LISTE DES TÂCHES =>
1: Dans l'extrait ci-dessous sur la culture de l'avocat, reprenez sous forme de liste le paragraphe qui commence par « Zac Bard : Les producteurs d’avocats à travers le monde ». Gardez ses faits principaux.
2: D'après l'extrait ci-dessous sur la culture de l'avocat, depuis combien d'années l'avocat est-il cultivé pour le commerce ?

EXTRAIT FOURNI =>
========

Quelles sont les nouvelles tendances en matière de production ?
Zac Bard : L’avocat est une culture relativement jeune sur le plan commercial, avec seulement 50 ans d’histoire. Les innovations variétales prennent du temps, mais elles joueront un rôle clé dans l’avenir de la production d’avocat.
Par ailleurs, l’optimisation de l’irrigation est une priorité, avec des efforts pour maximiser la production en réduisant la consommation d’eau.
Quelles innovations durables ont été mises en place par les producteurs membres de la WAO ?
Zac Bard : Les producteurs d’avocats à travers le monde mettent en œuvre des pratiques plus durables. De nombreuses exploitations ont adopté la fertirrigation (combinaison de l’irrigation et de la fertilisation), optimisant l’utilisation des ressources en eau et en nutriments ; mais aussi l’irrigation goutte-à-goutte, réduisant la consommation d’eau jusqu’à 50 %, et utilisent des capteurs d’humidité pour ajuster l’arrosage selon les besoins réels des cultures. Des systèmes de récupération des eaux de pluie ont également été mis en place pour limiter la dépendance aux ressources externes.

========

Entrées sur les coordonnées visées:

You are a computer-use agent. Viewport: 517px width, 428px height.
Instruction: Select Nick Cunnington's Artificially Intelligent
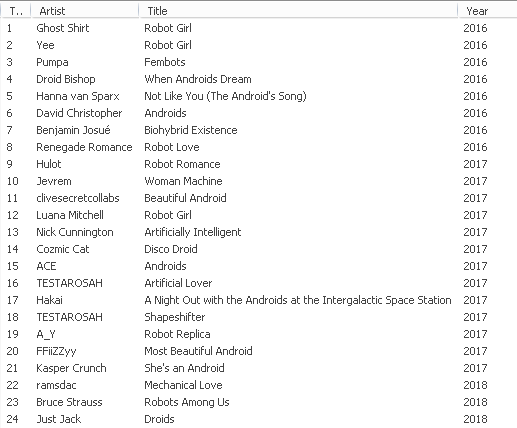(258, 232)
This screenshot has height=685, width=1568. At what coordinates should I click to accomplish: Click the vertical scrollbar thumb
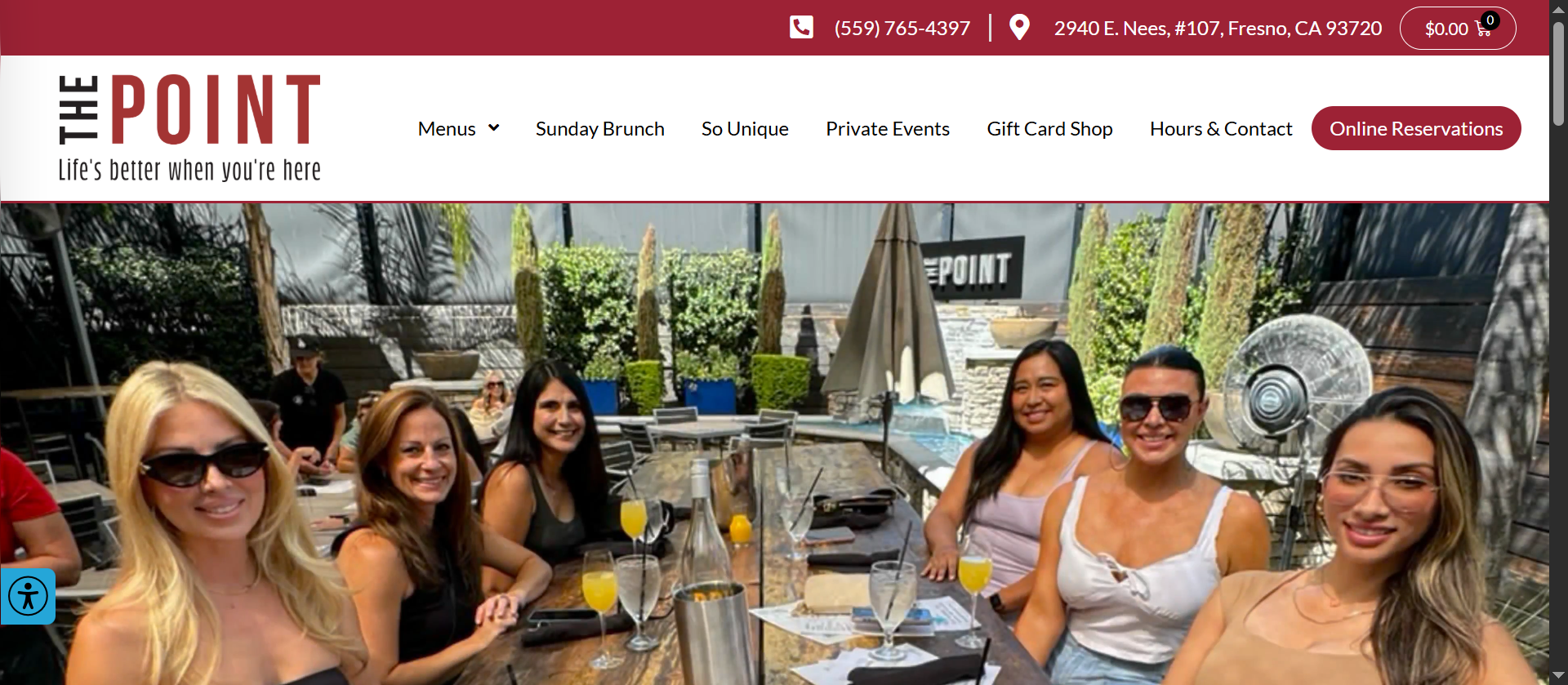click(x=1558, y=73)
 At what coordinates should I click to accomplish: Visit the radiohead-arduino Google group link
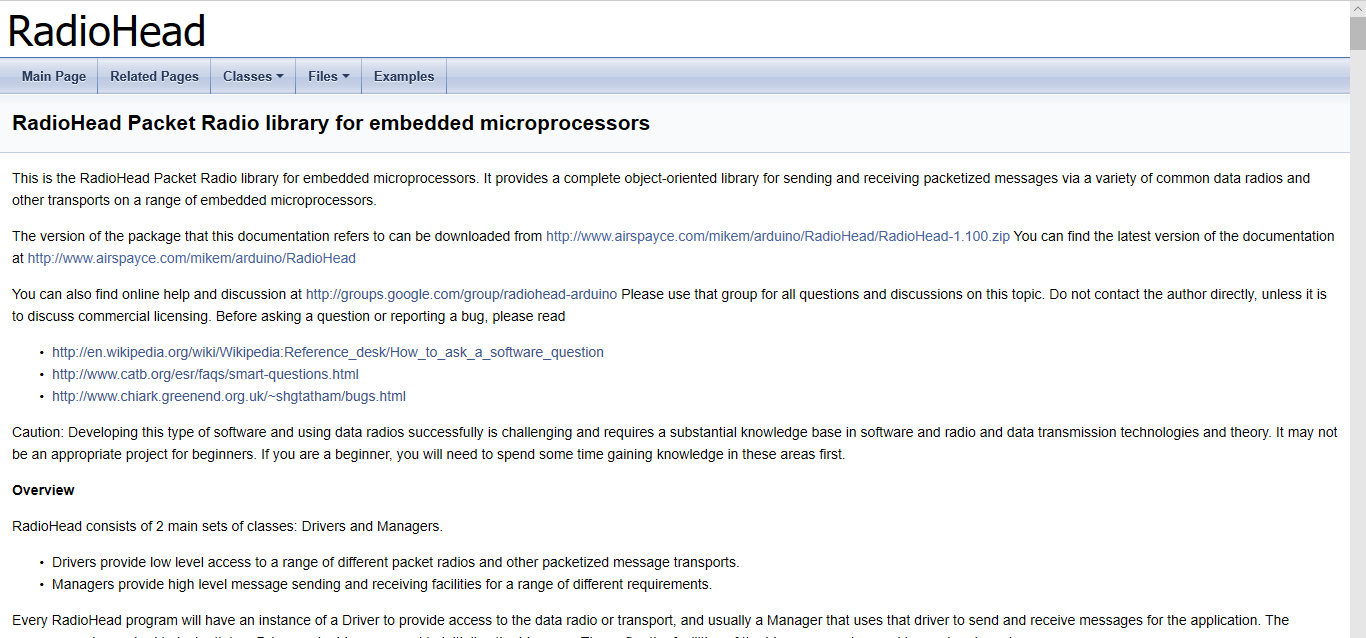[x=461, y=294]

========

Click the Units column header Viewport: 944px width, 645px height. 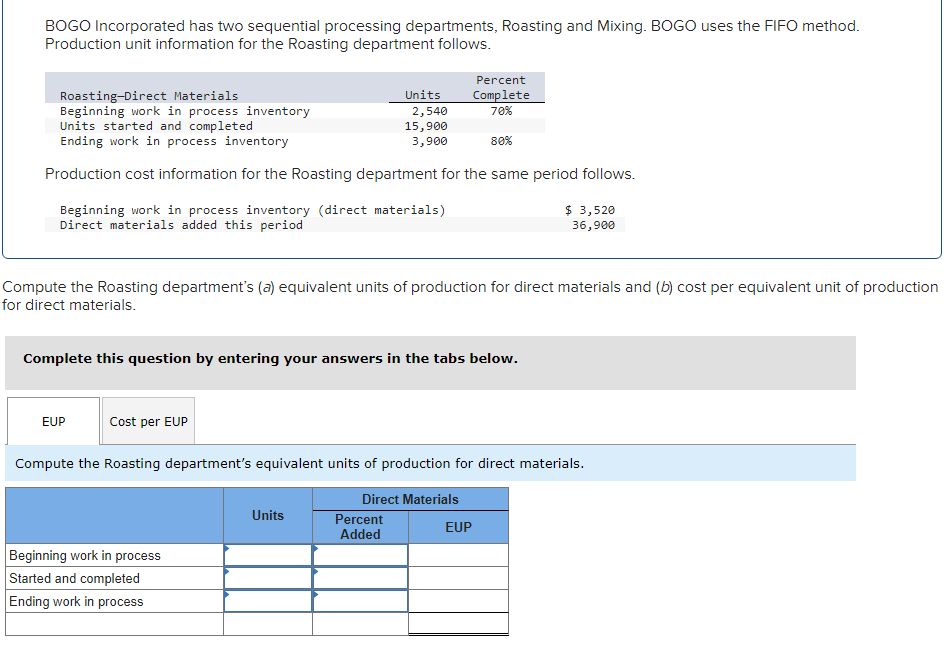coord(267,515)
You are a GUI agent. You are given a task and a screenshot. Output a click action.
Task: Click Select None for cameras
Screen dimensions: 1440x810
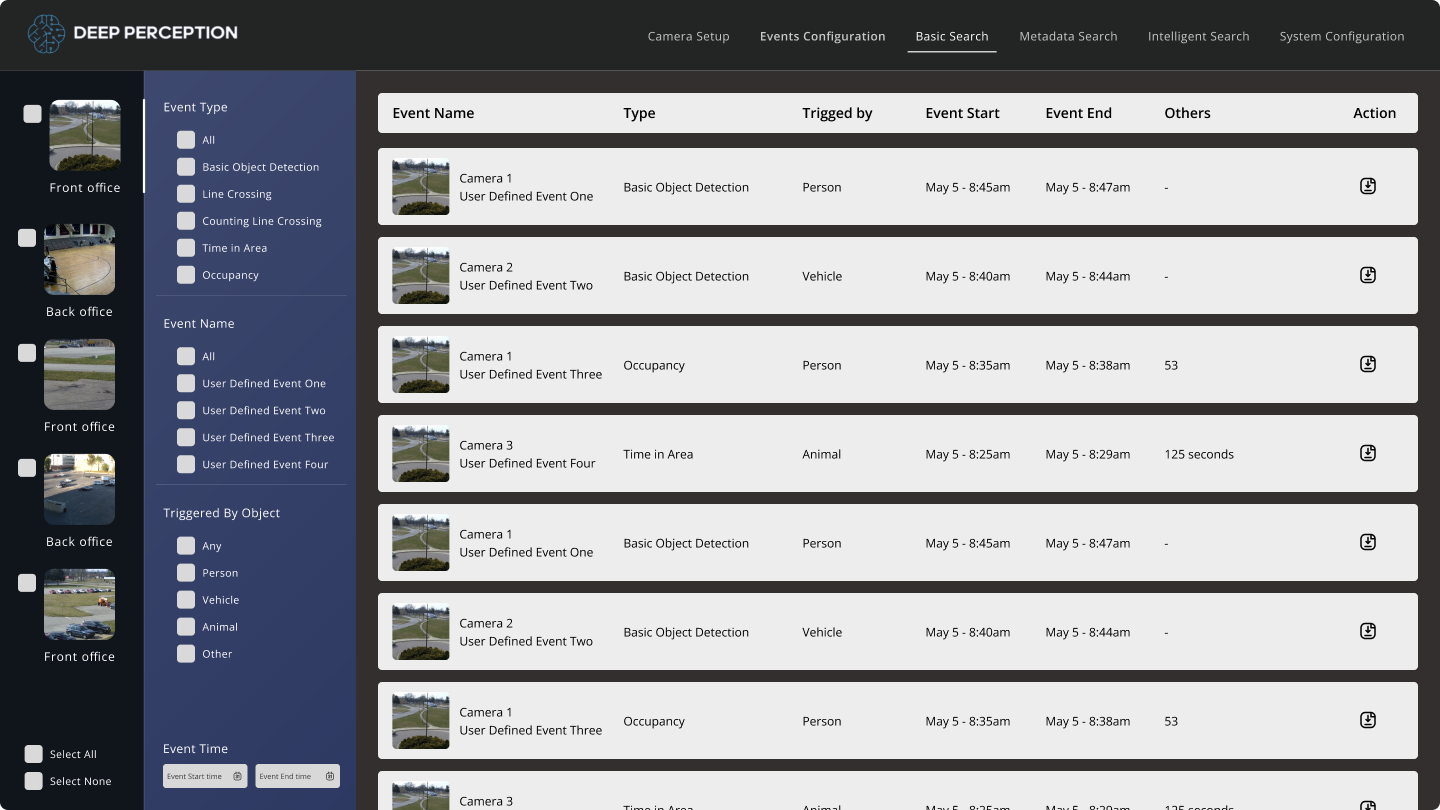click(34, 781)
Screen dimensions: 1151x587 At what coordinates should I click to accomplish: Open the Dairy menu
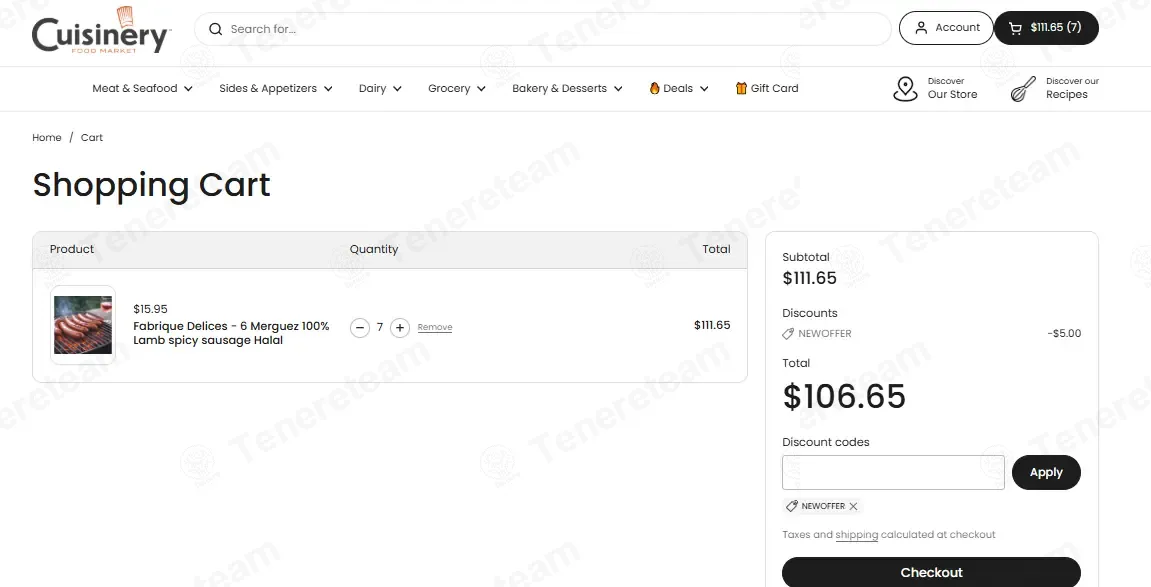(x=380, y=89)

========

RÉPONSES DANS L'ORDRE =>
1:
- Partout dans le monde, les producteurs d'avocats adoptent des pratiques plus durables.
- Fertirrigation : l'irrigation et la fertilisation sont combinées pour mieux utiliser l'eau et les nutriments.
- Irrigation goutte-à-goutte : elle réduit la consommation d'eau jusqu'à 50 %.
- Capteurs d'humidité : ils permettent d'arroser selon les besoins réels des cultures.
- Récupération des eaux de pluie : elle limite la dépendance aux ressources externes.

2: Depuis seulement 50 ans.